The Brisbane market is also growing.

Zenith Hospitality Services managing director William Rule says while Brisbane chefs are paid less than those working in Sydney, the rate of pay is increasing.

“Chefs are paid about $10,000 to $15,000 less than those in Sydney, but more and more restaurants are paying more and more money and get signature chefs,” he says.

“In a good quality restaurant or cafe a chef could expect to get paid $40,000 to $50,000.”

Sydney’s Olympic Games hangover, combined with the Ansett collapse and the events of September 11, has affected the market and the wage spend for highly experience chefs.

AA Appointments Sydney branch manager Naomi Crawford says that, while executive and head chefs can expect a ball park figure salary of $60,000, the shrinking employment market means some chefs are getting paid substantially less.

“There has been minimal movement in head and executive chefs in the hotel industry within the last six months, but when offered, they are paid approximately $60K and above,” Ms Crawford says.
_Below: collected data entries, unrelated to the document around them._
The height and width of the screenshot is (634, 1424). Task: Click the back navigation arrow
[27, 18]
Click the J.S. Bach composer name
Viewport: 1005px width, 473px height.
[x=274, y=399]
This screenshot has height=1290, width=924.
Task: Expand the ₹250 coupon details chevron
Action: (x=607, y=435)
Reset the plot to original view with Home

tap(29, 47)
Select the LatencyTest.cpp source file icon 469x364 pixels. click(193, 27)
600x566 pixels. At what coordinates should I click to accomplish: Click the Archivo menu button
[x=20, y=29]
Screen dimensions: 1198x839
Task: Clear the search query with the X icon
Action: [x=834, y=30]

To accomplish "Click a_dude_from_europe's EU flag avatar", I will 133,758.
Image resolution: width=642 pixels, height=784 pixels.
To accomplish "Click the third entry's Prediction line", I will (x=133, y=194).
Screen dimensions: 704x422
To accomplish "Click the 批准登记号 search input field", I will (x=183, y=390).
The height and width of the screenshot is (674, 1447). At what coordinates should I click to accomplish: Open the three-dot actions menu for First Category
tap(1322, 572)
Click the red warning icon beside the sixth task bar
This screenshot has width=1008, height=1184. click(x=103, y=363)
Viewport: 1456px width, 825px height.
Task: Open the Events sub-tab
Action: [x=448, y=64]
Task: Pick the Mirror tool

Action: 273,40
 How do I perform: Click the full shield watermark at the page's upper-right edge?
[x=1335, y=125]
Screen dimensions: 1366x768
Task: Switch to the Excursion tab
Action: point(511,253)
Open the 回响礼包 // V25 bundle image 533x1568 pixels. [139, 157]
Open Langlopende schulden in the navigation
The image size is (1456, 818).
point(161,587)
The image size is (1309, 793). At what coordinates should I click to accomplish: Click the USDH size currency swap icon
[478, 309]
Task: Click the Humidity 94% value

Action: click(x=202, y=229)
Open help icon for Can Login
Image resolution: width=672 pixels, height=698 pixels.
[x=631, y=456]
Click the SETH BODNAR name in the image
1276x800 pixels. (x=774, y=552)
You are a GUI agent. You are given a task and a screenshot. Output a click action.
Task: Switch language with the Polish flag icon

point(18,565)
“However, due to the current oversupply of sous, head and executive chefs in Sydney, salaries have dropped, most recently some around the $40,000 mark.”

She says there remains demand in the market for commis and demi chefs.

Ms Goodman says salaries for Perth chefs vary, but expects the big-name restaurants to be paying its leading chef between $60,000 and $70,000.

“In Sydney they earn much more but the cost of living is much higher,” Ms Goodman says.

However, she also says chefs coming to Perth are looking for hourly rates over a salaried income to try and earn more.

The demand for qualified chefs in Melbourne has sent the salary cap soaring.

AA Appointments Melbourne branch manager Linda Price says while head and executive chef positions are available, employers are surprised at wage expectations.

“Clients are prepared to pay a higher figure but initially put a lower offer on the table because they sometimes don’t realise how much it takes to get a really good chef,” she says.

Ms Price says there is a big demand for chefs in Melbourne but that it is hard to fill the positions.

And while several of Perth’s hotels claimed chef wages within hotel chains have remained static, those working in the industry say you can earn more in a private restaurant.

But there are benefits for working at a hotel, with many hotel recruiters citing a stable environment, fewer working hours, opportunity for training and opportunities for transfer within the group or chain as main selling points.

But Ms Goodman says Perth’s hotels are not retaining high quality international chefs, which is affecting Perth’s tourism market.

“I’ve had chefs from Europe who won’t settle here. Hotels need to have at least three restaurants, most here don’t,” she says.

“Chefs in hotels are earning less than the ones in the restaurants. Hotels are cutting costs. Tourists expect much more.”